_Task details_
Can you retype the records below exactly as they appear, line for line?
- - -
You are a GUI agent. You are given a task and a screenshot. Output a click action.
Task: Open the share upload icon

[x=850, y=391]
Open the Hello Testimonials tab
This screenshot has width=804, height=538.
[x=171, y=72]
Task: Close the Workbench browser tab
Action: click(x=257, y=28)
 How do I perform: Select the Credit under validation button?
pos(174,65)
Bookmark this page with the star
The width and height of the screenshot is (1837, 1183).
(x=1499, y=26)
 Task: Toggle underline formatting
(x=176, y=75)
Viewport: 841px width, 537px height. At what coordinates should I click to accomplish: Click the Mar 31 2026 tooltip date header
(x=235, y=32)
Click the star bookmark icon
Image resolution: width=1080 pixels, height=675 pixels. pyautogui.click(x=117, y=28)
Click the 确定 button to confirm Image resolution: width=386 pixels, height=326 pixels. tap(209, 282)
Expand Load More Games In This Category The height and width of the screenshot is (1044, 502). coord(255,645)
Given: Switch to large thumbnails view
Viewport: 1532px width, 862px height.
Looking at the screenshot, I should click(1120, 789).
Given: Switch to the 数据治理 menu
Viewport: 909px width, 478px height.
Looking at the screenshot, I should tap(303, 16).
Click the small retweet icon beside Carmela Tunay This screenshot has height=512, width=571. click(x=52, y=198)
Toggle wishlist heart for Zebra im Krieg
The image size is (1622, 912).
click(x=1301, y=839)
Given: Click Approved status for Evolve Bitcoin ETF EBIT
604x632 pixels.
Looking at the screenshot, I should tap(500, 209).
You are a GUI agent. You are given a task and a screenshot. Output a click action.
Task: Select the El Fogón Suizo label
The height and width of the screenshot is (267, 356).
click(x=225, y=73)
- - -
_Output of the exercise_
You are a GUI agent. You are given a task and a screenshot. Output a click action.
Task: Open the share upload icon

[x=850, y=391]
Open the Hello Testimonials tab
This screenshot has width=804, height=538.
[x=171, y=72]
Task: Close the Workbench browser tab
Action: click(x=257, y=28)
 How do I perform: Select the Credit under validation button?
pos(174,65)
Bookmark this page with the star
The width and height of the screenshot is (1837, 1183).
(x=1499, y=26)
 Task: Toggle underline formatting
(x=176, y=75)
Viewport: 841px width, 537px height. At what coordinates should I click to accomplish: Click the Mar 31 2026 tooltip date header
(x=235, y=32)
Click the star bookmark icon
Image resolution: width=1080 pixels, height=675 pixels. pyautogui.click(x=117, y=28)
Click the 确定 button to confirm Image resolution: width=386 pixels, height=326 pixels. tap(209, 282)
Expand Load More Games In This Category The height and width of the screenshot is (1044, 502). coord(255,645)
Given: Switch to large thumbnails view
Viewport: 1532px width, 862px height.
Looking at the screenshot, I should click(1120, 789).
Given: Switch to the 数据治理 menu
Viewport: 909px width, 478px height.
Looking at the screenshot, I should tap(303, 16).
Click the small retweet icon beside Carmela Tunay This screenshot has height=512, width=571. click(x=52, y=198)
Toggle wishlist heart for Zebra im Krieg
The image size is (1622, 912).
click(x=1301, y=839)
Given: Click Approved status for Evolve Bitcoin ETF EBIT
604x632 pixels.
Looking at the screenshot, I should tap(500, 209).
You are a GUI agent. You are given a task and a screenshot. Output a click action.
Task: Select the El Fogón Suizo label
The height and width of the screenshot is (267, 356).
click(x=225, y=73)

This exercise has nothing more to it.